Today it is generally assumed that Amaterasu gives the order to her grandson Ninigi-no-mikoto to spread the benefits of their civilisation to earth (a colonial rationale still used today by powerful countries to invade the weak). However, as Robert points out, three of the six extant versions feature Takami Musuhi as issuing the command (Nihon Shoki main version, plus variant 4 and 6). In these three versions it is Takami Musuhi who is the great ancestor of the imperial line. The names of descendants are different. (The usual reading is Takami Musubi, but Robert who is an expert in early Japanese texts prefers Musuhi.)
According to Robert, “Kojiki adds the elements of the two lines together. Consequently it can be described aa ‘ntegration type'”. Later it integrates too the Ise myths into the Amaterasu theme to make one overall narrative, fixing her as the great ancestral spirit. An intriguing conclusion to be drawn from this is that Kojiki may well have been a later compilation than Nihon Shoki, even though it was published eight years earlier.
The question about why Nihon Shoki has two books and Kojiki only one still remains, however. Here Robert suggests that the answer has to do with Nihon Shoki drawing a difference between the Takami Musuhi line in Book One and the Amaterasu line of Book Two.
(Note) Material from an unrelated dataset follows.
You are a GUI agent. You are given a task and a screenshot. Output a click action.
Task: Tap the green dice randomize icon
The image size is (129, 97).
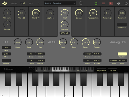point(96,3)
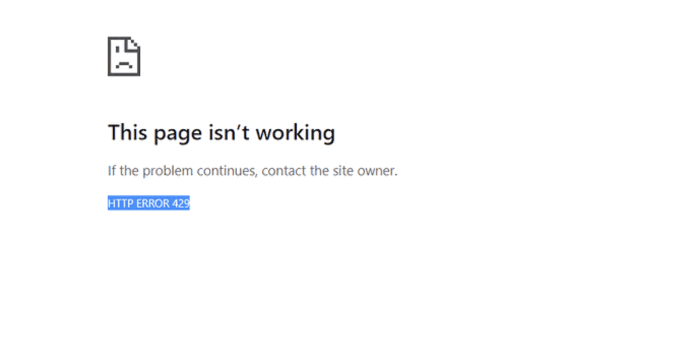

Kojiki on the other hand “tries to connect them and to create a single and coherent narrative.”
At the same time Kojiki puts much greater stress on promoting ties with distant clans away from the capital. The Izumo myths are an example. Robert goes into detailed statistics about the difference between the ancestral groups mentioned in the two books, and his conclusion is that, ‘The Kojiki puts much weight on the powerful groups around Yamato and demotes the muraji and banzo groups close to the Court”.
And here, brilliantly, Robert solves one of the most intriguing puzzles about the myths: why for many long centuries was the Kojik almost totally forgotten (interest was only revived by the historical work of the Kokugaku scholars in the eighteenth and nineteenth centuries)?
The answer Robert suggests is that the Fujiwara clan, who rose to dominance after the publication of the myths, did not care for their relatively lowly level played by their ancestors in the myths. The book was therefore put to one side and neglected by nearly all save the imperial household.